Varias cosas subraya Pollan y merece la pena compartirlas: hay que huir de la dictadura de la ciencia nutricionista: es decir, evaluar lo que nos llevamos a la boca por su contenido en grasas, fibra, sodio o colesterol. Se trata de una perversión que nos aleja del valor nutritivo intrínseco que tienen las verduras, las carnes o las frutas. De este modo, pasearse en un colmado revisando obsesivamente las etiquetas de los botes nos alejan de los productos que verdaderamente necesitamos y que, como bien apunta el autor, nunca están en los pasillos, sino en la periferia del establecimiento: allí encontraremos la materia prima para llenar el carrito: huevos, productos lácteos, carnes, pescados, frutas y verduras. Cuando nos adentramos en el laberinto de las hileras ingresamos en el mundo de los glorificados cereales, las latas y comidas preparadas. Un universo plastificado con preservativos que garantizan perdurabilidad. Pero, advierte Pollan, paradójicamente, debemos desconfiar de lo que no se pudre. Digamos que la industria alimentaria ha hecho su propio pacto con el diablo y pretende vendernos productos que, como Dorian Gray, nunca envejecen en sus envoltorios.

Podría afirmarse que los norteamericanos son afortunados porque viven en una abundancia que se refleja en la cantidad de comida disponible, barata y servida en porciones elefantiásicas. Pero esta prosperidad se ha convertido en una suerte de maldición que se manifiesta en cuerpos desbordados desde la infancia.

Michael Pollan nos aconseja que huyamos de la dieta norteamericana que los sucesivos gobiernos de este país han promovido por medio de una engañosa pirámide alimenticia, y abracemos el modo de comer de la Europa mediterránea. Pero para disfrutar de un almuerzo o una cena como lo hacen los españoles, los italianos o los franceses hay que recuperar la costumbre de sentarse a la mesa para disfrutar de manjares reconocibles y desterrar la noción de que se trata de un trámite de supervivencia diaria en las oficinas. Muchos americanos se preguntan: "¿Cómo es posible que los franceses sean más delgados si comen pan y sabrosos guisos?". La respuesta es sencilla: caminan, no son adictos a los snacks, suelen compartir y conversar en comidas donde no falta una saludable copa de vino, degustan porciones pequeñas y rara vez repiten. Pollan lo define como la cultura de la comida, mientras que en los Estados Unidos impera el viejo prejuicio calvinista de que sólo los extranjeros decadentes perciben las comidas como una experiencia sensual y estética.

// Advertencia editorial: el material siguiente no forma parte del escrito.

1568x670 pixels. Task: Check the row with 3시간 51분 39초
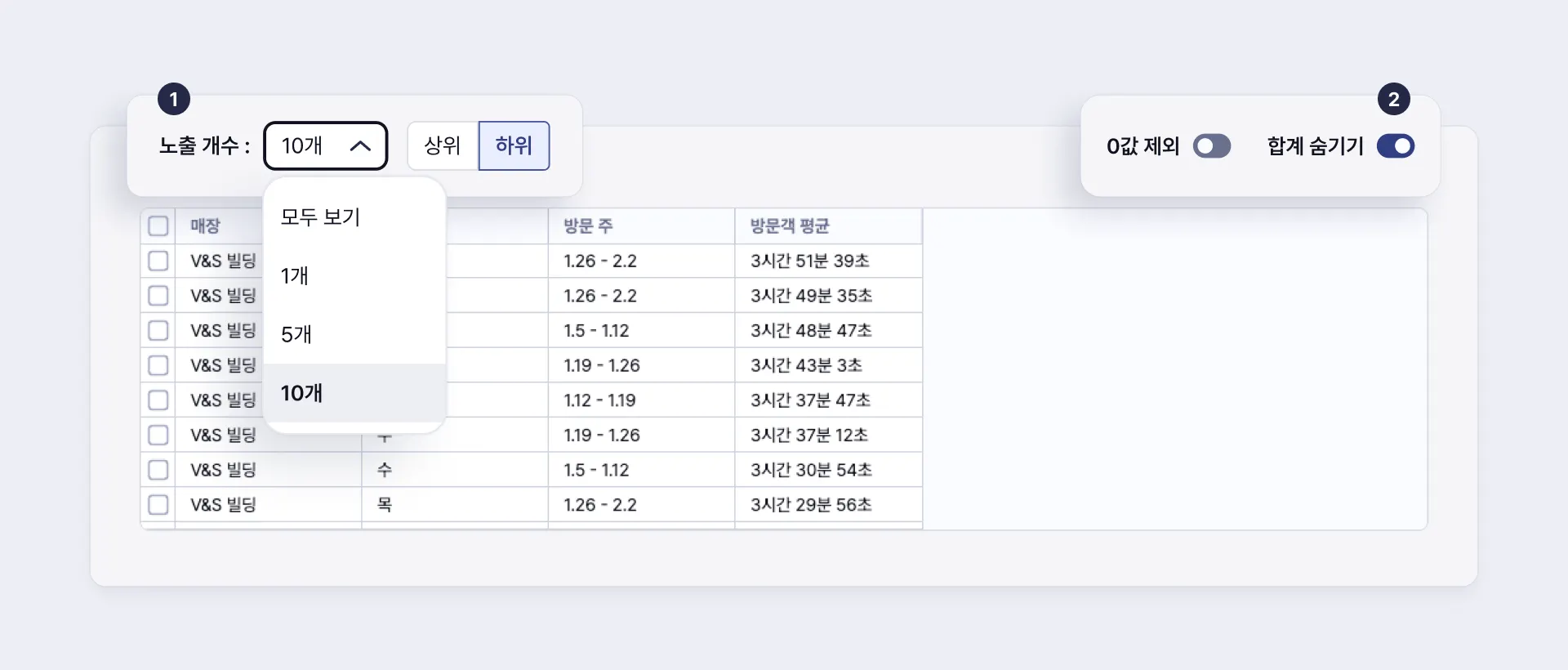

Hoy en día alimentarse bien en los Estados Unidos cuesta caro porque hay que recurrir a mercados especializados, productos orgánicos o a selectas cooperativas de granjeros. Y la primera regla, de acuerdo a las sugerencias del libro, es no confundir calidad con cantidad. Hay verdades que levantan ampollas y Pollan las dice sin rodeos: lamentablemente no todos los americanos pueden permitirse una dieta saludable, pero aquellos que lo logran deben hacerlo por su bien y el de sus familias.

Cada vez me gustan menos los inmensos supermercados atiborrados de cajas de colores y contenedores tamaño gigante, pero cuando hago la incursión semanal a estos templos que son la antítesis de la carnicería, la frutería y la verdulería de toda la vida, procuro no olvidar el mantra de Michael Pollan: "Coma comida. No coma demasiado. Sobre todo coma plantas". Eso mismo me habrían dicho mis abuelas.